== Raw records ==
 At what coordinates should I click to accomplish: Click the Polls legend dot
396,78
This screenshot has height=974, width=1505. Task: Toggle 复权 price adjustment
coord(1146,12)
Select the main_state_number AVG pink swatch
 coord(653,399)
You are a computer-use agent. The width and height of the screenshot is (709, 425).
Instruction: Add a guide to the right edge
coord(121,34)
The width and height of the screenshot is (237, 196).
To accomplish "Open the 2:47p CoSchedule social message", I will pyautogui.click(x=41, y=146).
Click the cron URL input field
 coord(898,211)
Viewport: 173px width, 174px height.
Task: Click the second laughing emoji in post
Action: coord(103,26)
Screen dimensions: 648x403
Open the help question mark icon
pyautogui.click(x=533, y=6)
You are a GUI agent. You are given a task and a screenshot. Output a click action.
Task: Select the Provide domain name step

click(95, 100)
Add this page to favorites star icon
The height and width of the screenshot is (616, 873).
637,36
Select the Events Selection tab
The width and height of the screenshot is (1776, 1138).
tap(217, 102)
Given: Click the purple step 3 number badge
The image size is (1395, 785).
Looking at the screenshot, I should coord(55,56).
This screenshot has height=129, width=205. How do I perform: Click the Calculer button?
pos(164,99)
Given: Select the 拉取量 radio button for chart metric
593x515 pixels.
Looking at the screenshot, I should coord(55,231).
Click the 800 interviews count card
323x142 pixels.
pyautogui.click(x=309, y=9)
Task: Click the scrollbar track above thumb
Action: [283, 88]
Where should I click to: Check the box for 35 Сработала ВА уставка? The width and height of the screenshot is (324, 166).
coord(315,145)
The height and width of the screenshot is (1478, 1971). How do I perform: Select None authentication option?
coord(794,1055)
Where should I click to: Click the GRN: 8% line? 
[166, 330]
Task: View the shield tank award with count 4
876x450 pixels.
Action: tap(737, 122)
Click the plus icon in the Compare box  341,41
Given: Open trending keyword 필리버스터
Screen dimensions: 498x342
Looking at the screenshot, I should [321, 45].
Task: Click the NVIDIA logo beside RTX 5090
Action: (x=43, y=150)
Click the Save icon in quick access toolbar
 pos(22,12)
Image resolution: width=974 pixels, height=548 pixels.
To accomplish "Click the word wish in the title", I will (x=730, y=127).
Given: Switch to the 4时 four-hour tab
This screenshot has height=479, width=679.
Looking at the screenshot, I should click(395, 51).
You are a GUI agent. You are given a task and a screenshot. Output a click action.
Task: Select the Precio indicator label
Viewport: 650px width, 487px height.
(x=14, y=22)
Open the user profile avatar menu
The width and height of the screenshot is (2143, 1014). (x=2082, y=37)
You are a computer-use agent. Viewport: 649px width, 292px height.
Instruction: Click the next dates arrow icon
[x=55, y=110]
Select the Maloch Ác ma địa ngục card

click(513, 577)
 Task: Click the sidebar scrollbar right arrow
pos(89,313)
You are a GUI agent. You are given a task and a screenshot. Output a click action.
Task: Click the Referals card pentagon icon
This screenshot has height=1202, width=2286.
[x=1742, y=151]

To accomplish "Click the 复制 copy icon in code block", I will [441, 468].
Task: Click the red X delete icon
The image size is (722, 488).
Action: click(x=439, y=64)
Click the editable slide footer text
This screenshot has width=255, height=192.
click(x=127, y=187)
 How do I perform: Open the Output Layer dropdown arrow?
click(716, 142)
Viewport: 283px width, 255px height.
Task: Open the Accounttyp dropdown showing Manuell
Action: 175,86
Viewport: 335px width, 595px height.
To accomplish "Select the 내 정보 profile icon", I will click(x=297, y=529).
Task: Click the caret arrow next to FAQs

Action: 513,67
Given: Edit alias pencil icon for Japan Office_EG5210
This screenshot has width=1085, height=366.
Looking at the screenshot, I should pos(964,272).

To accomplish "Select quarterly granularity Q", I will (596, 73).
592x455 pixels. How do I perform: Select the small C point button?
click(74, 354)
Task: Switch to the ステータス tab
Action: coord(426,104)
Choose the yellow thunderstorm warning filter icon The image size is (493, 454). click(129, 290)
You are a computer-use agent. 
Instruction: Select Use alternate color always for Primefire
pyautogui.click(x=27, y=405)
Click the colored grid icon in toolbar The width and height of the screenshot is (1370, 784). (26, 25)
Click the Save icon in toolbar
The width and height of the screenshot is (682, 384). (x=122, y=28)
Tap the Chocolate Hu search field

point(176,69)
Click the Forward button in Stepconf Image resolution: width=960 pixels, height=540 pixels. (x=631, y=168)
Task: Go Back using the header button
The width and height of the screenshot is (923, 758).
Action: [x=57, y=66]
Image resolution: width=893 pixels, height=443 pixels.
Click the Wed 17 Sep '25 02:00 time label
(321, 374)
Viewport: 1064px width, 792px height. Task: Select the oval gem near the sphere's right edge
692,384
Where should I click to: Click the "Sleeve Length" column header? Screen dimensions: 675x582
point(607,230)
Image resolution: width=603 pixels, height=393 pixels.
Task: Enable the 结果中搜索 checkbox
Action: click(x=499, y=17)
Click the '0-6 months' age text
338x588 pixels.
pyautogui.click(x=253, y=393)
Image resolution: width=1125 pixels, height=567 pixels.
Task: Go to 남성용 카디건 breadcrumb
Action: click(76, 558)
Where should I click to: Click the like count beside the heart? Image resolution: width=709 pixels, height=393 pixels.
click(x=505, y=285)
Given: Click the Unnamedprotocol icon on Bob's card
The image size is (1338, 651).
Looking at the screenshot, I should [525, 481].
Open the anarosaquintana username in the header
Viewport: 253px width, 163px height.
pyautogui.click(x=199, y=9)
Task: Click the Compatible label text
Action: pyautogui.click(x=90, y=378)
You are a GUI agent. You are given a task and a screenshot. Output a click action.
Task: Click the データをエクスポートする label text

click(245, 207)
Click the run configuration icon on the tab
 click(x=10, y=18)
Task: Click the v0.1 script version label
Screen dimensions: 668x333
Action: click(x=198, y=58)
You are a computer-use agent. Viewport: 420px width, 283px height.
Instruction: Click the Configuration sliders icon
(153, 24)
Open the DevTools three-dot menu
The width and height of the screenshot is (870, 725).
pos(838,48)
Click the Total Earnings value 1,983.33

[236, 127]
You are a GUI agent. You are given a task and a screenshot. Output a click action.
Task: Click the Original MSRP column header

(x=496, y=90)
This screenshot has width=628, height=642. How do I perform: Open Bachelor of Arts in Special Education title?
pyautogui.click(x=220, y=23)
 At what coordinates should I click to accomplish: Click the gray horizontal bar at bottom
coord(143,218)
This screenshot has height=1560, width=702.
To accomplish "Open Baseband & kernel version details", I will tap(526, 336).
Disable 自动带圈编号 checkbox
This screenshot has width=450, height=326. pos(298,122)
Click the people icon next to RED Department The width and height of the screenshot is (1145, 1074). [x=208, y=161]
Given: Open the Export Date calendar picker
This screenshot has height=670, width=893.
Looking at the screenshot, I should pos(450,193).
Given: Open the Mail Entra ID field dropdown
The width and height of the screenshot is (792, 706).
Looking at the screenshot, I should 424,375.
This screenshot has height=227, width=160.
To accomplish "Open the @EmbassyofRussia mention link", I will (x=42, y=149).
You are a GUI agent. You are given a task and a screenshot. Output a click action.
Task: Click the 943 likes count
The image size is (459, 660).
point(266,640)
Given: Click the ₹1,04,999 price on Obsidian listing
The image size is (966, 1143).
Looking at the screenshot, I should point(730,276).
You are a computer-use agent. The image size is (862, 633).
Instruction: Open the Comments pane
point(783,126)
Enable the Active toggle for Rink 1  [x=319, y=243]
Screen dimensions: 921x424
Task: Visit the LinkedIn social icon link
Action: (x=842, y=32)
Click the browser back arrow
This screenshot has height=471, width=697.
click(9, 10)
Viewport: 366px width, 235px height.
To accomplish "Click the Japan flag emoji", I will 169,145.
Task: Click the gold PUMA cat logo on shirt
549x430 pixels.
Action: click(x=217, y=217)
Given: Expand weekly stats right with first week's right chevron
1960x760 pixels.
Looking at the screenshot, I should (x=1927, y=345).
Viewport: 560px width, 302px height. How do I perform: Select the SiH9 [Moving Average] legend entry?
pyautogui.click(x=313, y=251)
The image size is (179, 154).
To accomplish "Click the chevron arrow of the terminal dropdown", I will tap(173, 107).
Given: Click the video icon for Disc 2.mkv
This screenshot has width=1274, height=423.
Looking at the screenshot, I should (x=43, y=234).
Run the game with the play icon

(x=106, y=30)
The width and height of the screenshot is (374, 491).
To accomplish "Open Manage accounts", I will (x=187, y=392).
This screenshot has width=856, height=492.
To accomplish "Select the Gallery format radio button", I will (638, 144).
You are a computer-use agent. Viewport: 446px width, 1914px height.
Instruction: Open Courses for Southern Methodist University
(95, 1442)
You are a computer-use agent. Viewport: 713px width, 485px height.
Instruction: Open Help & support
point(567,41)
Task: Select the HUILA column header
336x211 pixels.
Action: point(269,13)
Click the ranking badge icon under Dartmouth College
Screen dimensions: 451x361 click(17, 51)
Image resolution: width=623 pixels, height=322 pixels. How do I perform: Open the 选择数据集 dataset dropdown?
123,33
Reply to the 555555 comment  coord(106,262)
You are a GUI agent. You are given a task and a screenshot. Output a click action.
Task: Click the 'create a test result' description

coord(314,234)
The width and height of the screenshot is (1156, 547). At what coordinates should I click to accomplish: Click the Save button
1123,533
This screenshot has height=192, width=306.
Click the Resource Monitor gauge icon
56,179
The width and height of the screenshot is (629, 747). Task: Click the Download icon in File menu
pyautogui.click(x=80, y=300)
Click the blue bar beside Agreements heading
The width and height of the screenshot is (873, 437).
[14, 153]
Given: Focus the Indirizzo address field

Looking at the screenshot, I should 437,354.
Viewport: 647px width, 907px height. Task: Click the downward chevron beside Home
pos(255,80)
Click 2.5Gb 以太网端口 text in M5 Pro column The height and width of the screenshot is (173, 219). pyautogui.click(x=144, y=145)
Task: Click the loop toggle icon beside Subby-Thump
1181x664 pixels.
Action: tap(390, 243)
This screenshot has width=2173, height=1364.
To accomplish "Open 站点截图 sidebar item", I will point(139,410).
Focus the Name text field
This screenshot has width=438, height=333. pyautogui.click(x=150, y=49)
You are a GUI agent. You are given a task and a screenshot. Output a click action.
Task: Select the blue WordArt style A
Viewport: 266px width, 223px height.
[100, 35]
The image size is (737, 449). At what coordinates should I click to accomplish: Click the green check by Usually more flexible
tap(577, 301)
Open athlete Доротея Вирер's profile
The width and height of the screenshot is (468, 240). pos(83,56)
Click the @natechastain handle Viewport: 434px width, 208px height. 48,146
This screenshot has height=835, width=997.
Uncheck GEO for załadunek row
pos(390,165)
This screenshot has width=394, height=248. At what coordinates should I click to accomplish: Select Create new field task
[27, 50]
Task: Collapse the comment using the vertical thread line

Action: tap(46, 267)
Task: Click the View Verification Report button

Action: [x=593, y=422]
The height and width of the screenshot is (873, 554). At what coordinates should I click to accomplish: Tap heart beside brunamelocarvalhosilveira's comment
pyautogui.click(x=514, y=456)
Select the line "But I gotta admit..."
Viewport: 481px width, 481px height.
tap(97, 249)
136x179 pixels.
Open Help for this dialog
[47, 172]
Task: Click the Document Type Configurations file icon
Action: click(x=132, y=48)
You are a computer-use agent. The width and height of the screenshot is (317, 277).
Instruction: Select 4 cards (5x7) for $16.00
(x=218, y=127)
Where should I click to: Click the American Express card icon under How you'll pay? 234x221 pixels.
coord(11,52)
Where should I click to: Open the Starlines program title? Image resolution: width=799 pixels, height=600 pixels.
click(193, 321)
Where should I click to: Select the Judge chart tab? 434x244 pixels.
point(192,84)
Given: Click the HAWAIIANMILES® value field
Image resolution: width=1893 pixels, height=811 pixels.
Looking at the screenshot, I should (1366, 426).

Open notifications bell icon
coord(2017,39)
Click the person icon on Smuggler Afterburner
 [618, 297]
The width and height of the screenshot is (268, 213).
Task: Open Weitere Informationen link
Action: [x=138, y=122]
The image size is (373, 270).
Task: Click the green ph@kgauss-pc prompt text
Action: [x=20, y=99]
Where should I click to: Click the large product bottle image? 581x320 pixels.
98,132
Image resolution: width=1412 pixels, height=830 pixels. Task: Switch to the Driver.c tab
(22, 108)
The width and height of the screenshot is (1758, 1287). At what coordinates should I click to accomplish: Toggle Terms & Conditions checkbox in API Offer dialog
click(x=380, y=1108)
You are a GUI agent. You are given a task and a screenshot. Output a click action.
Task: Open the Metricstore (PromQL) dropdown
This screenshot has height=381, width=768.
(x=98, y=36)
===
**Short problem:**
Rewrite the data lines as a Markdown table with the columns Row and Line, starting at the line containing "Viewport: 560px width, 302px" and ending at the line containing "will tap(173, 107).". Put a row number in Row and the full line in Line, and skip any blank lines.

**Written answer:**
| Row | Line |
|---|---|
| 1 | Viewport: 560px width, 302px height. How do I perform: Select the SiH9 [Moving Average] legend entry? |
| 2 | pyautogui.click(x=313, y=251) |
| 3 | The image size is (179, 154). |
| 4 | To accomplish "Click the chevron arrow of the terminal dropdown", I will tap(173, 107). |